• _Dataset rows_
★ ★ ★ ★
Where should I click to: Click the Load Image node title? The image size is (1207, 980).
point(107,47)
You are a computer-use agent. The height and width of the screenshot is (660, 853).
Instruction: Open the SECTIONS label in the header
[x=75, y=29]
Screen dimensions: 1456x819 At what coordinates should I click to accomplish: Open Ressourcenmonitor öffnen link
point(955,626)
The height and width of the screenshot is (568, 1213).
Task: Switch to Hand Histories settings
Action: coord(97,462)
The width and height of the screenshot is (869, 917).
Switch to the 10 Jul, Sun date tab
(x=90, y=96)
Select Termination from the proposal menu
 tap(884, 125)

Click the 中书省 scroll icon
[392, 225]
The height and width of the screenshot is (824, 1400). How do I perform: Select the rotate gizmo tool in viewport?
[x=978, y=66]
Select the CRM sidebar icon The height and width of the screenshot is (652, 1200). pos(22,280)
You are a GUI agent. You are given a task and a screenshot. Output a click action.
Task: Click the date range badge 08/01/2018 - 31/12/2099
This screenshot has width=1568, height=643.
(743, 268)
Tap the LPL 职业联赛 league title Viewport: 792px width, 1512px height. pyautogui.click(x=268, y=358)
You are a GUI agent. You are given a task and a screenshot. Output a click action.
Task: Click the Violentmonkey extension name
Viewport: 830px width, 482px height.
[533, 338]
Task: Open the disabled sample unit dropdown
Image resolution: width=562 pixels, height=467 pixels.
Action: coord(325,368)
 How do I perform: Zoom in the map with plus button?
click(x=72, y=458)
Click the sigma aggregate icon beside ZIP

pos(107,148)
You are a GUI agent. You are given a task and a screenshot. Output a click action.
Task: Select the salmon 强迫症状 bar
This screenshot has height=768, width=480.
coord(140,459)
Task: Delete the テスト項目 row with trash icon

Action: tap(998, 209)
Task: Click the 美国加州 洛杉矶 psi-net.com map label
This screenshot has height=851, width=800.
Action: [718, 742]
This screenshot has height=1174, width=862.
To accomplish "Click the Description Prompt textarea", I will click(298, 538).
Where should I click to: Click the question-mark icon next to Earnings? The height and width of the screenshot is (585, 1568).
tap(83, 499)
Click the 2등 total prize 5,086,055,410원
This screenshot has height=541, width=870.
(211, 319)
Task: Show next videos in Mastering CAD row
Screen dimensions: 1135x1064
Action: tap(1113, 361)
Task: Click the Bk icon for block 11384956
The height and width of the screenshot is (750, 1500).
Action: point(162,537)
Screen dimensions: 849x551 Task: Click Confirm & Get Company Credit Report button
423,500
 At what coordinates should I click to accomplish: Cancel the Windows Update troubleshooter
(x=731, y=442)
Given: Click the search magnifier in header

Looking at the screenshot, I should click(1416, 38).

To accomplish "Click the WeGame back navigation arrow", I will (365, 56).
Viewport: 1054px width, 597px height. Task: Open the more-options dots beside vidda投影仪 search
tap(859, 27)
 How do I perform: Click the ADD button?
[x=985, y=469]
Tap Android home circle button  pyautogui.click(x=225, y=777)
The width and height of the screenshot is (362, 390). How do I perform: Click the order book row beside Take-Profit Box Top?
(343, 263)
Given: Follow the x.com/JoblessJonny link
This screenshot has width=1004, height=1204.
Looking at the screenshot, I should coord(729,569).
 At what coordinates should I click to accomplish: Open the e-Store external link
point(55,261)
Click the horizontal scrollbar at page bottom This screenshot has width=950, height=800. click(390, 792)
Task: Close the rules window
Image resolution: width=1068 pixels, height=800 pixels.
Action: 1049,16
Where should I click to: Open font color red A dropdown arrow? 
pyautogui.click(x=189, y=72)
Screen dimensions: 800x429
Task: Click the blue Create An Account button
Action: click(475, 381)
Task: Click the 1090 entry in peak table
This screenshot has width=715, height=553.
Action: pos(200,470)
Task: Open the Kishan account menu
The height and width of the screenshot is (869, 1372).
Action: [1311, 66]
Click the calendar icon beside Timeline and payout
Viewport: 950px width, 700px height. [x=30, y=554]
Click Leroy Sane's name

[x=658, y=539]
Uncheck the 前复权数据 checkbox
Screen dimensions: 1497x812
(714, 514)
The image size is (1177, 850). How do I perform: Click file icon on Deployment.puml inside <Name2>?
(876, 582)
★ ★ ★ ★
• _What is required_
Rewrite every item above, changing "GUI agent" to "desktop agent" wherever it appears and leaving everything else the same.

• _Output for this exercise_
Where should I click to: Click the Load Image node title? The image size is (1207, 980).
point(107,47)
You are a computer-use agent. The height and width of the screenshot is (660, 853).
Instruction: Open the SECTIONS label in the header
[x=75, y=29]
Screen dimensions: 1456x819 At what coordinates should I click to accomplish: Open Ressourcenmonitor öffnen link
point(955,626)
The height and width of the screenshot is (568, 1213).
Task: Switch to Hand Histories settings
Action: coord(97,462)
The width and height of the screenshot is (869, 917).
Switch to the 10 Jul, Sun date tab
(x=90, y=96)
Select Termination from the proposal menu
 tap(884, 125)

Click the 中书省 scroll icon
[392, 225]
The height and width of the screenshot is (824, 1400). How do I perform: Select the rotate gizmo tool in viewport?
[x=978, y=66]
Select the CRM sidebar icon The height and width of the screenshot is (652, 1200). pos(22,280)
You are a desktop agent. You are given a task and a screenshot. Output a click action.
Task: Click the date range badge 08/01/2018 - 31/12/2099
This screenshot has width=1568, height=643.
(743, 268)
Tap the LPL 职业联赛 league title Viewport: 792px width, 1512px height. pyautogui.click(x=268, y=358)
You are a desktop agent. You are given a task and a screenshot. Output a click action.
Task: Click the Violentmonkey extension name
Viewport: 830px width, 482px height.
[533, 338]
Task: Open the disabled sample unit dropdown
Image resolution: width=562 pixels, height=467 pixels.
Action: coord(325,368)
 How do I perform: Zoom in the map with plus button?
click(x=72, y=458)
Click the sigma aggregate icon beside ZIP

pos(107,148)
You are a desktop agent. You are given a task and a screenshot. Output a click action.
Task: Select the salmon 强迫症状 bar
This screenshot has height=768, width=480.
coord(140,459)
Task: Delete the テスト項目 row with trash icon

Action: tap(998, 209)
Task: Click the 美国加州 洛杉矶 psi-net.com map label
This screenshot has height=851, width=800.
Action: [718, 742]
This screenshot has height=1174, width=862.
To accomplish "Click the Description Prompt textarea", I will click(298, 538).
Where should I click to: Click the question-mark icon next to Earnings? The height and width of the screenshot is (585, 1568).
tap(83, 499)
Click the 2등 total prize 5,086,055,410원
This screenshot has height=541, width=870.
(211, 319)
Task: Show next videos in Mastering CAD row
Screen dimensions: 1135x1064
Action: tap(1113, 361)
Task: Click the Bk icon for block 11384956
The height and width of the screenshot is (750, 1500).
Action: point(162,537)
Screen dimensions: 849x551 Task: Click Confirm & Get Company Credit Report button
423,500
 At what coordinates should I click to accomplish: Cancel the Windows Update troubleshooter
(x=731, y=442)
Given: Click the search magnifier in header

Looking at the screenshot, I should click(1416, 38).

To accomplish "Click the WeGame back navigation arrow", I will (365, 56).
Viewport: 1054px width, 597px height. Task: Open the more-options dots beside vidda投影仪 search
tap(859, 27)
 How do I perform: Click the ADD button?
[x=985, y=469]
Tap Android home circle button  pyautogui.click(x=225, y=777)
The width and height of the screenshot is (362, 390). How do I perform: Click the order book row beside Take-Profit Box Top?
(343, 263)
Given: Follow the x.com/JoblessJonny link
This screenshot has width=1004, height=1204.
Looking at the screenshot, I should coord(729,569).
 At what coordinates should I click to accomplish: Open the e-Store external link
point(55,261)
Click the horizontal scrollbar at page bottom This screenshot has width=950, height=800. click(390, 792)
Task: Close the rules window
Image resolution: width=1068 pixels, height=800 pixels.
Action: 1049,16
Where should I click to: Open font color red A dropdown arrow? 
pyautogui.click(x=189, y=72)
Screen dimensions: 800x429
Task: Click the blue Create An Account button
Action: click(475, 381)
Task: Click the 1090 entry in peak table
This screenshot has width=715, height=553.
Action: pos(200,470)
Task: Open the Kishan account menu
The height and width of the screenshot is (869, 1372).
Action: [1311, 66]
Click the calendar icon beside Timeline and payout
Viewport: 950px width, 700px height. [x=30, y=554]
Click Leroy Sane's name

[x=658, y=539]
Uncheck the 前复权数据 checkbox
Screen dimensions: 1497x812
(714, 514)
The image size is (1177, 850). How do I perform: Click file icon on Deployment.puml inside <Name2>?
(876, 582)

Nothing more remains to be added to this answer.